Aim of the exercise: Rewrite everything in the bells poem from "Ring out the grief" down to "manners, purer laws.", replacing "feud" with "quarrel".

Page text:
Ring out, wild bells, to the wild sky,
The flying cloud, the frosty light:
The year is dying in the night;
Ring out, wild bells, and let him die.
Ring out the old, ring in the new,
Ring, happy bells, across the snow:
The year is going, let him go;
Ring out the false, ring in the true.
Ring out the grief that saps the mind,
For those that here we see no more;
Ring out the feud of rich and poor,
Ring in redress to all mankind.
Ring out a slowly dying cause,
And ancient forms of party strife;
Ring in the nobler modes of life,
With sweeter manners, purer laws.
Ring out the want, the care, the sin,
The faithless coldness of the times;
Ring out, ring out my mournful rhymes,
But ring the fuller minstrel in.
Ring out false pride in place and blood,
The civic slander and the spite;
Ring in the love of truth and right,
Ring in the common love of good.
Ring out old shapes of foul disease;
Ring out the narrowing lust of gold;
Ring out the thousand wars of old,
Ring in the thousand years of peace.
Ring in the valiant man and free,
The larger heart, the kindlier hand;
Ring out the darkness of the land,
Ring in the Christ that is to be.
- And we're back with a string of imperatives (and anaphora). This time, Tennyson's commanding the church bells to ring for various things.

Data extract:

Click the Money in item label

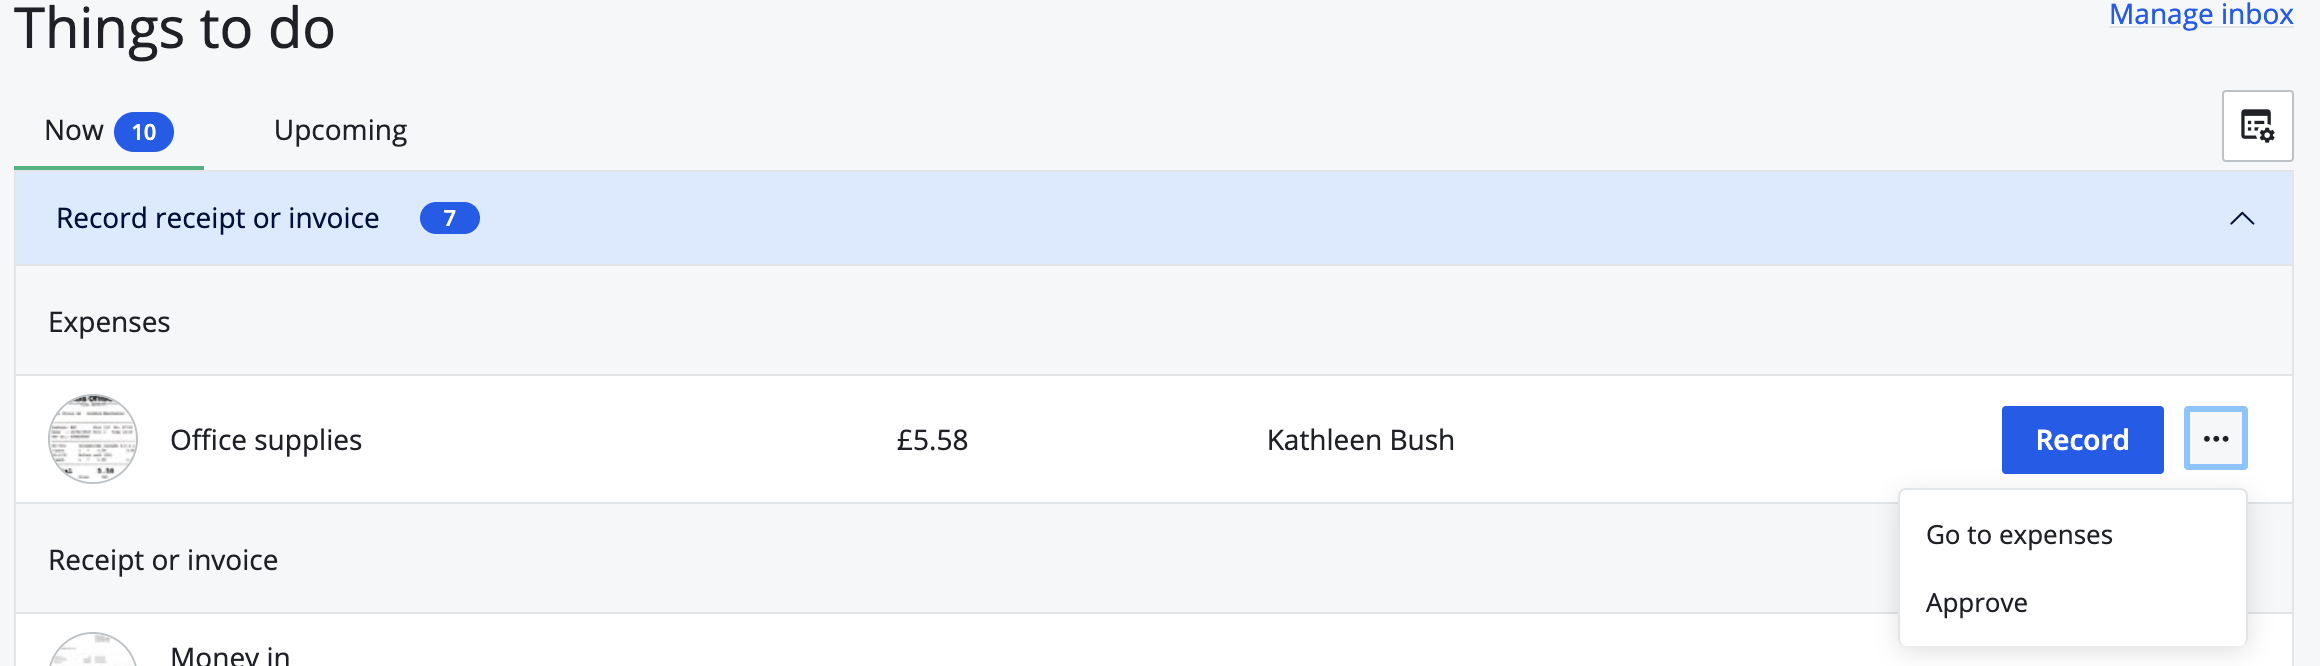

Solution for this task:
Ring out the grief that saps the mind,
For those that here we see no more;
Ring out the quarrel of rich and poor,
Ring in redress to all mankind.
Ring out a slowly dying cause,
And ancient forms of party strife;
Ring in the nobler modes of life,
With sweeter manners, purer laws.